Sous un autre angle, ce monde est tout aussi inquiétant. Les gouvernements et les entreprises sont avides de se procurer des données de toute nature, afin de scruter les habitudes d’achat et les comportements de la vie quotidienne (ou les déviances à l’occasion). La vie privée l’est de moins en moins quand, pour prendre un seul exemple, un thermostat intelligent permet de connaître l’évolution de la consommation d’électricité pièce par pièce de la maison.
Autoriser sa compagnie d’assurance à surveiller sa conduite afin d’obtenir une diminution de sa prime est tentant, mais c’est lui fournir beaucoup d’informations qui vont au-delà de ce service. De même que les innombrables applications utilisant la géo-localisation, parfois sans même en demander l’autorisation.
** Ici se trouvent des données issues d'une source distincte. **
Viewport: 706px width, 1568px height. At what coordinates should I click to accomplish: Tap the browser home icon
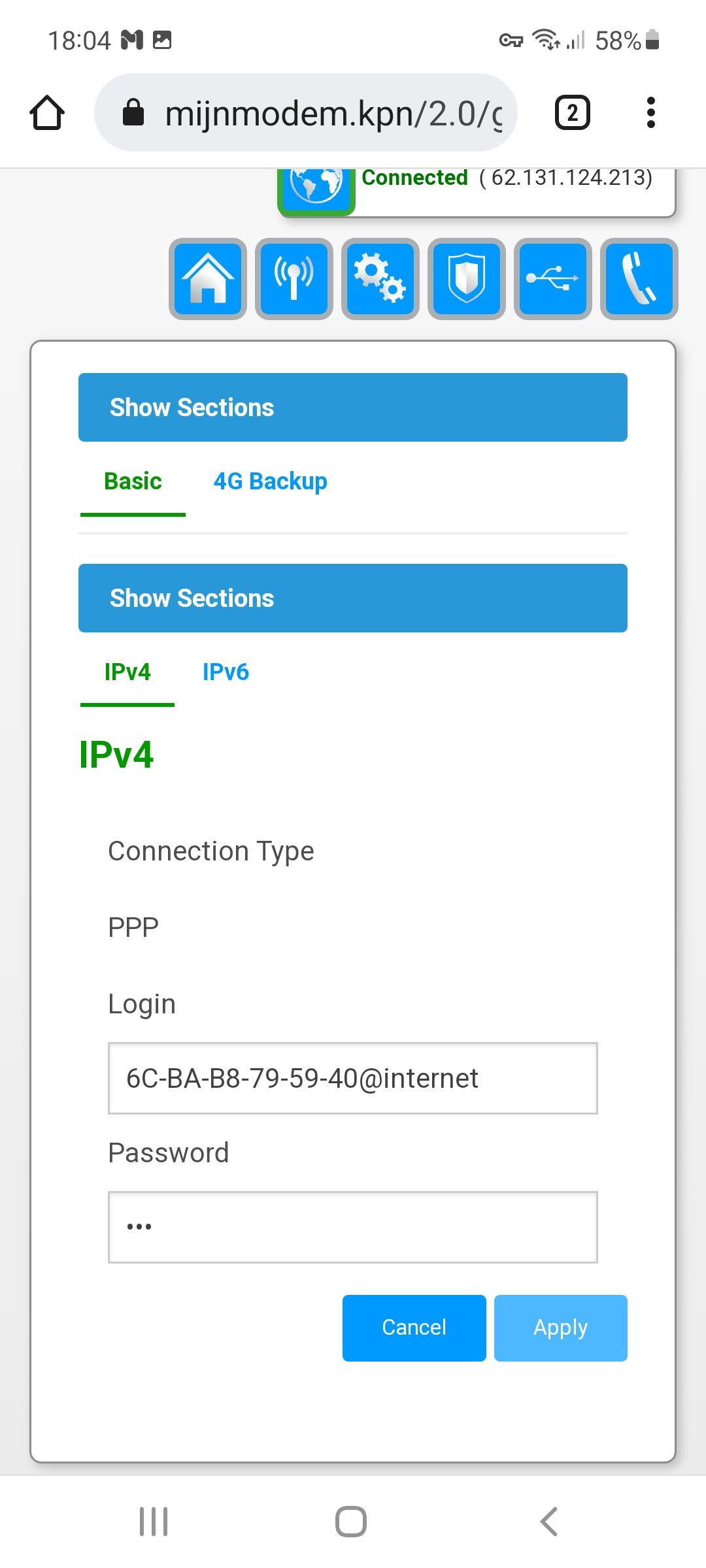[x=46, y=112]
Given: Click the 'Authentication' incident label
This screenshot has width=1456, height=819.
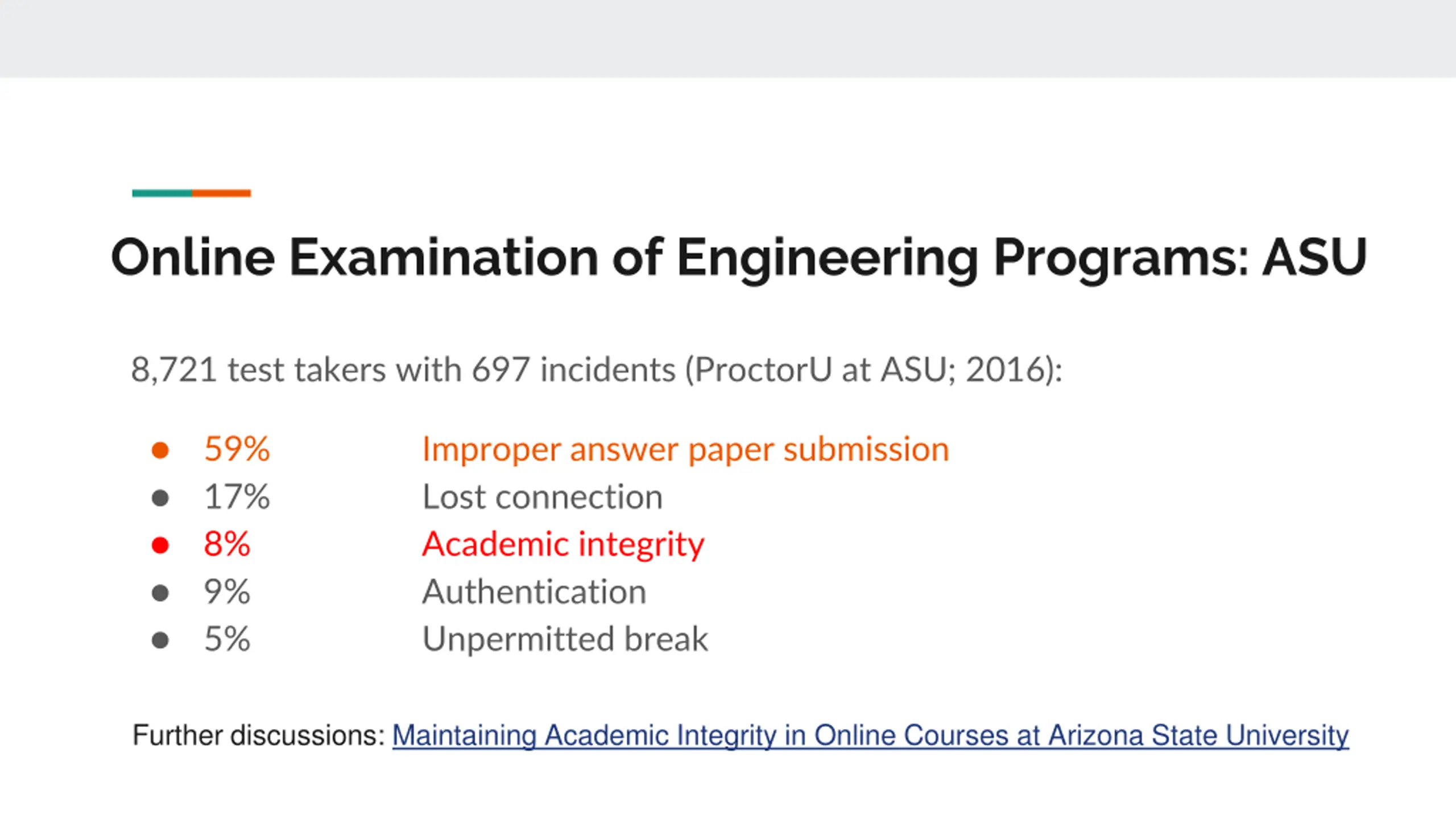Looking at the screenshot, I should coord(534,592).
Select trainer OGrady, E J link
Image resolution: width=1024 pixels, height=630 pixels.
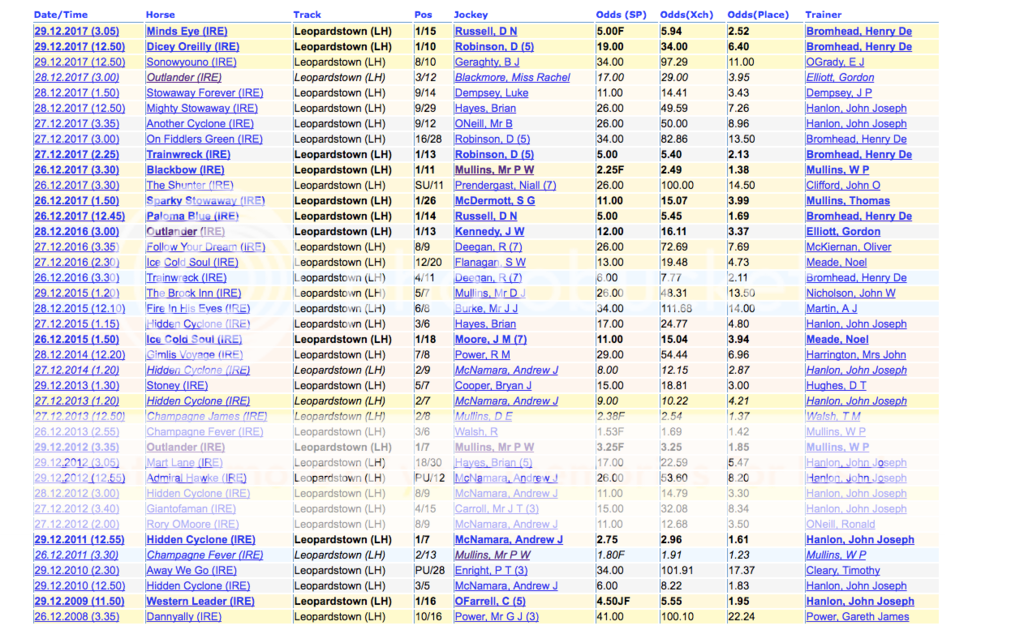pos(835,62)
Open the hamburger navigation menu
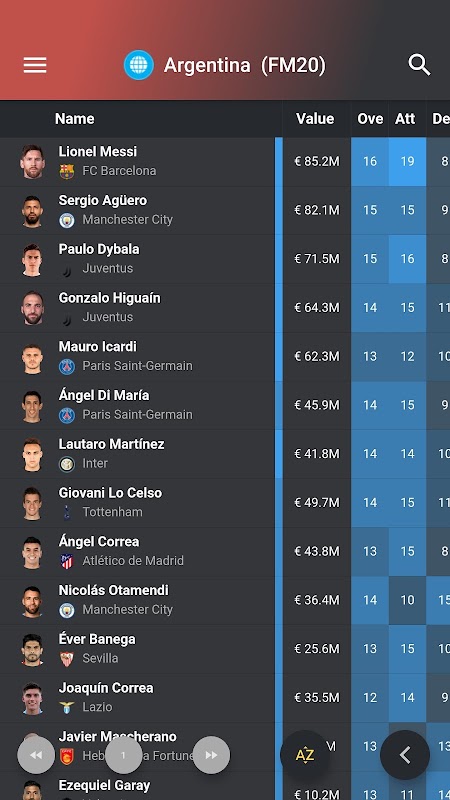The width and height of the screenshot is (450, 800). [x=35, y=65]
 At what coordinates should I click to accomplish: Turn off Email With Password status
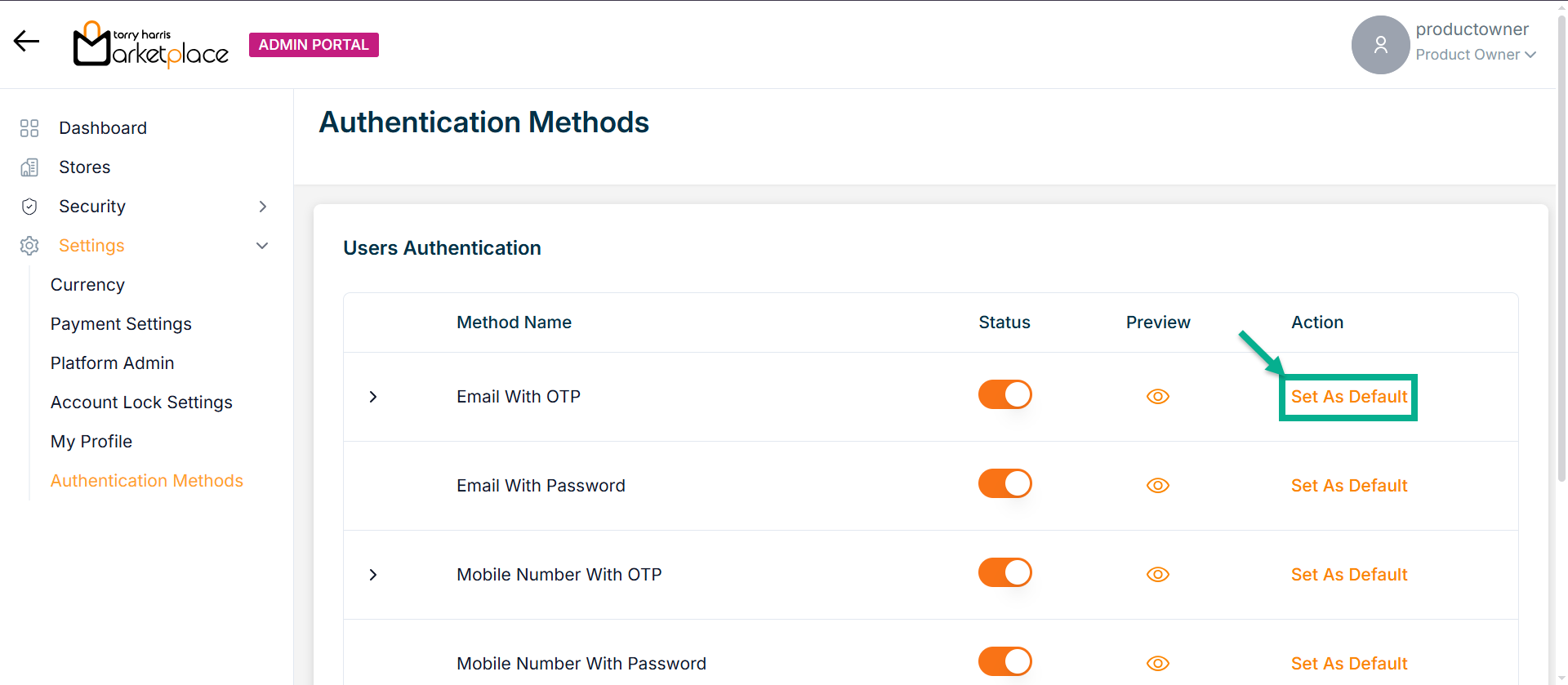[x=1004, y=484]
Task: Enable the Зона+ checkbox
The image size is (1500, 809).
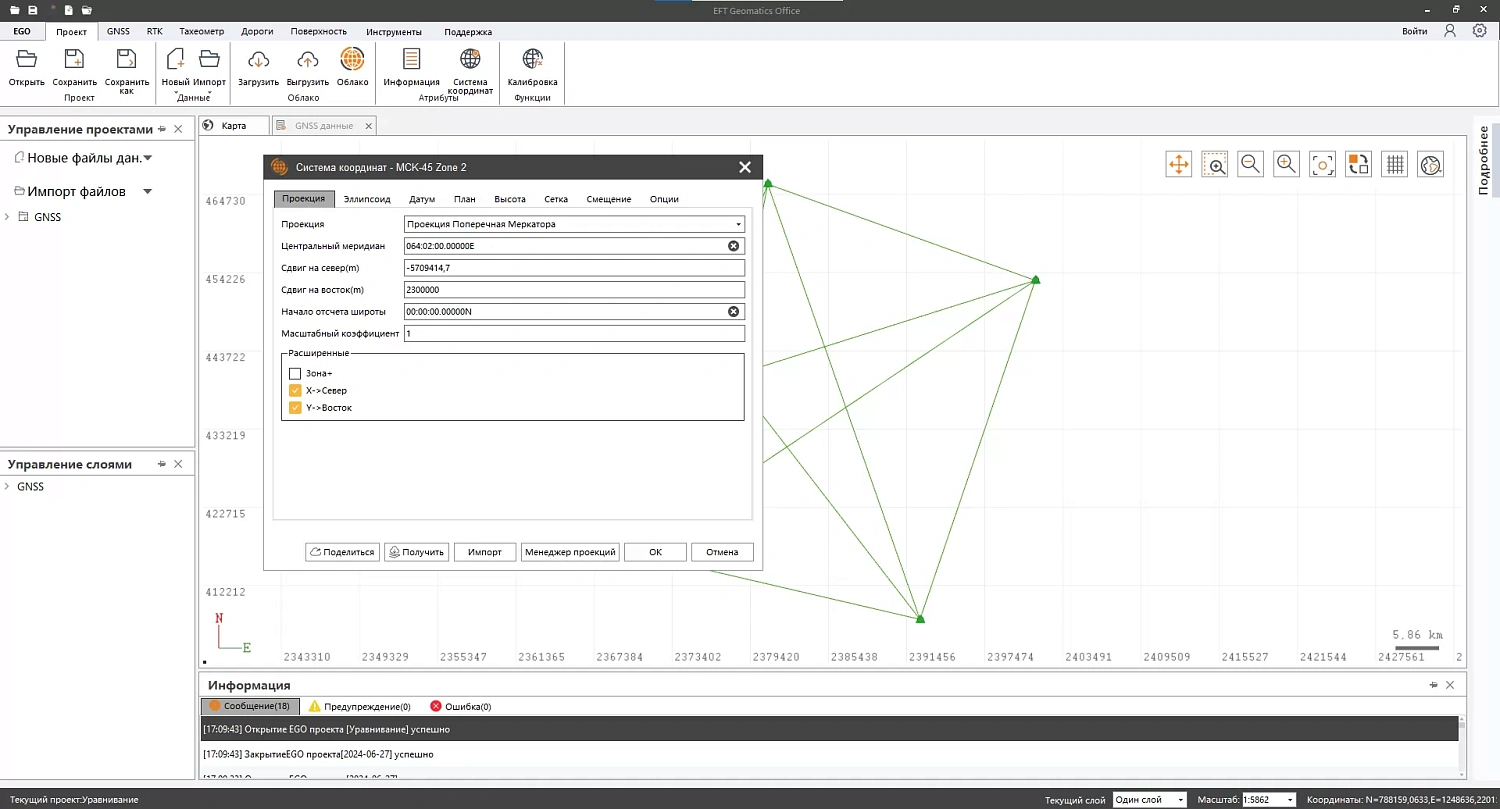Action: point(295,374)
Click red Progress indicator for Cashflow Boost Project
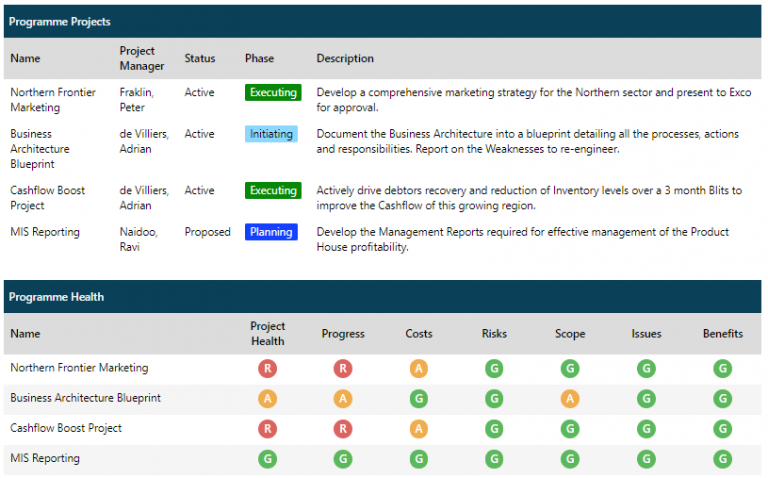 343,429
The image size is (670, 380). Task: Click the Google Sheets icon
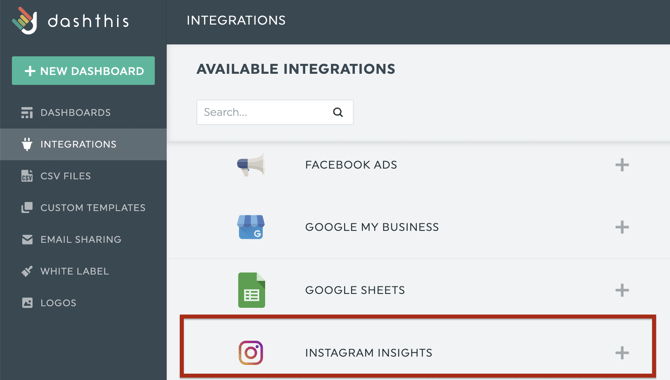tap(251, 290)
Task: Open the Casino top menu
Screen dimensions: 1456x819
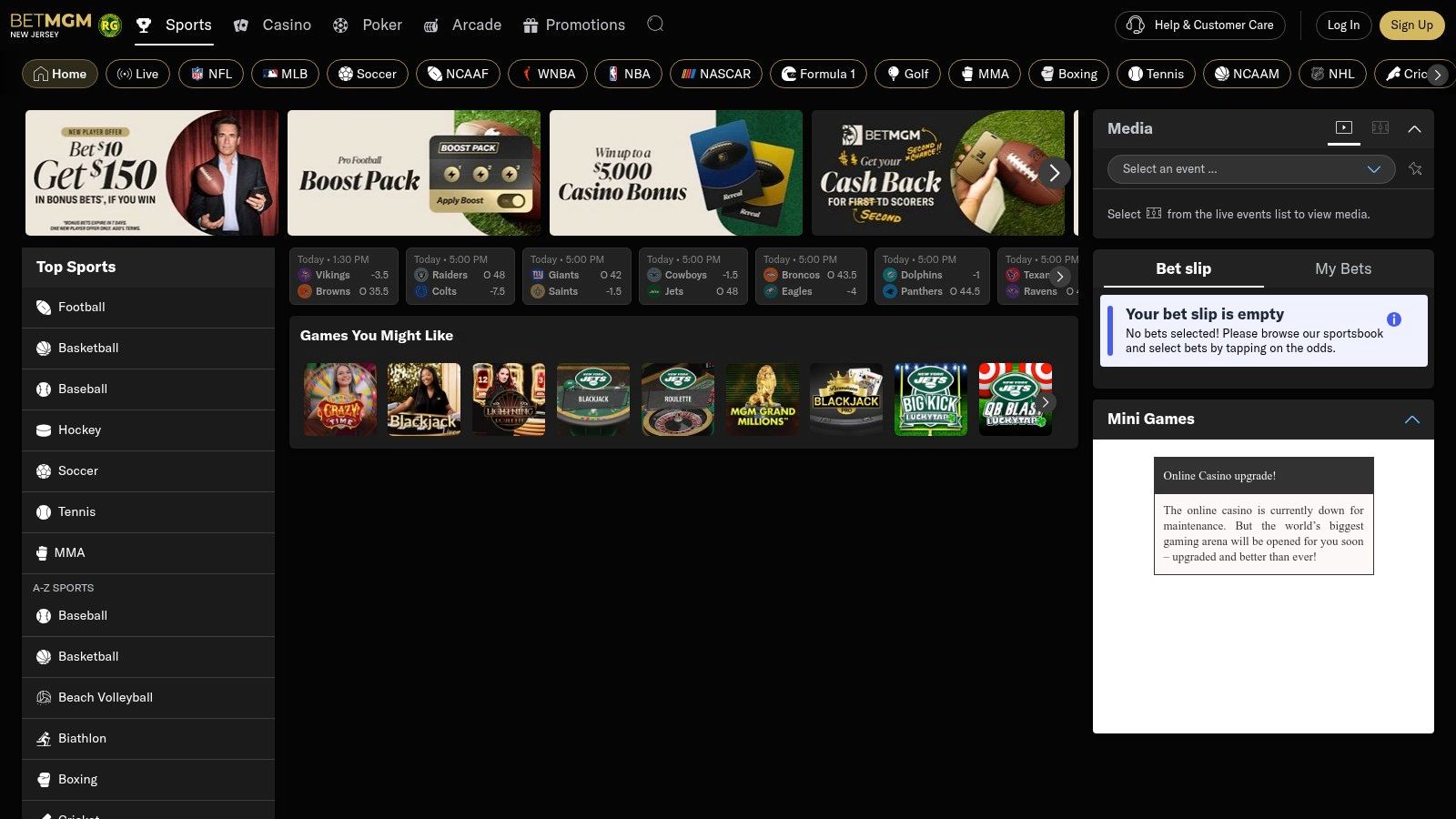Action: point(273,25)
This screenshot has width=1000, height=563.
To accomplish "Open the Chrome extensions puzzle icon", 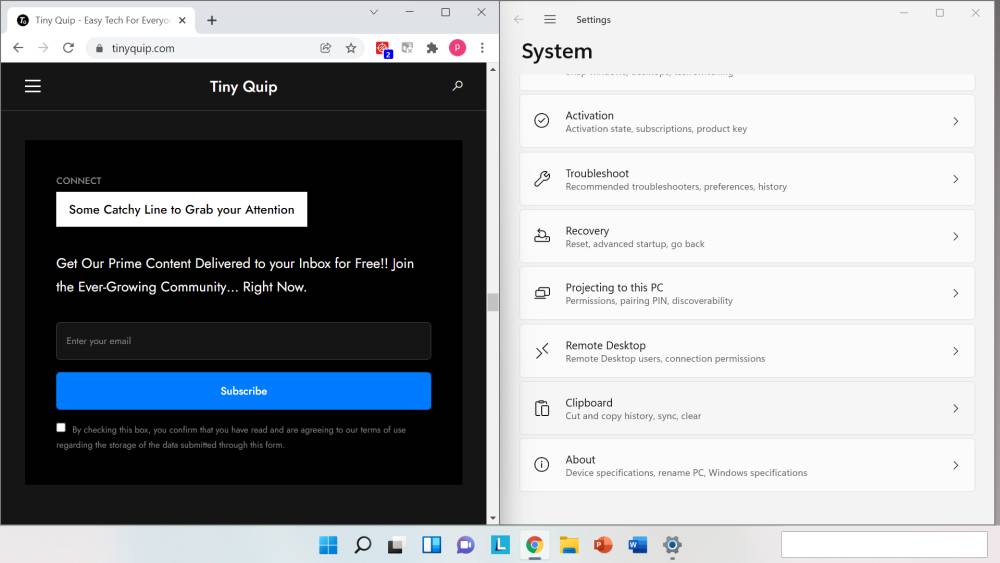I will click(432, 48).
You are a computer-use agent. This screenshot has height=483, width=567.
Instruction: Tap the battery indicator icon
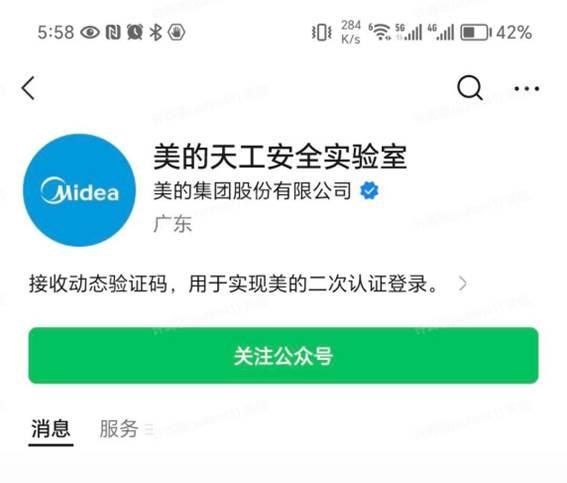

Une étude du Pew Research Center américain a montré en début d’année que les Américains étaient assez mitigés à l’idée de partager des renseignements personnels. Mais, en intéressant la partie, les acteurs de ces intrusions grignotent petit à petit du terrain. D’après Pew, 47% des Américains sondés sont d’accord pour que leurs achats soient enregistrés s’ils peuvent ensuite bénéficier d’un rabais, et 32% y sont opposés.
Les jouets permettent aussi de recueillir des photos, enregistrements de voix, dates anniversaires, adresses e-mail ou comptes Facebook, qui sont stockés par les fabricants et dont les hackers peuvent s’emparer. Faisant des enfants des cibles marketing toutes trouvées, une fois les fichiers dérobés commercialisés.
Les intrusions peuvent être particulièrement sournoises, d’autant plus efficaces qu’elles opèrent secrètement. C’est le cas de l’application Silver Push, de la famille des cross-device tracking, qui émet des signaux inaudibles à l’oreille humaine durant la transmission télévisée des spots publicitaires afin de recueillir les données décrivant l’utilisation d’équipements pourvus de la même application. Ni vu, ni connu, car Silver Push refuse de communiquer le nom des entreprises qui utilisent sa technologie.
« Objets inanimés, avez-vous donc une âme … ? » Pas encore, mais ils ont déjà l’intelligence du portefeuille.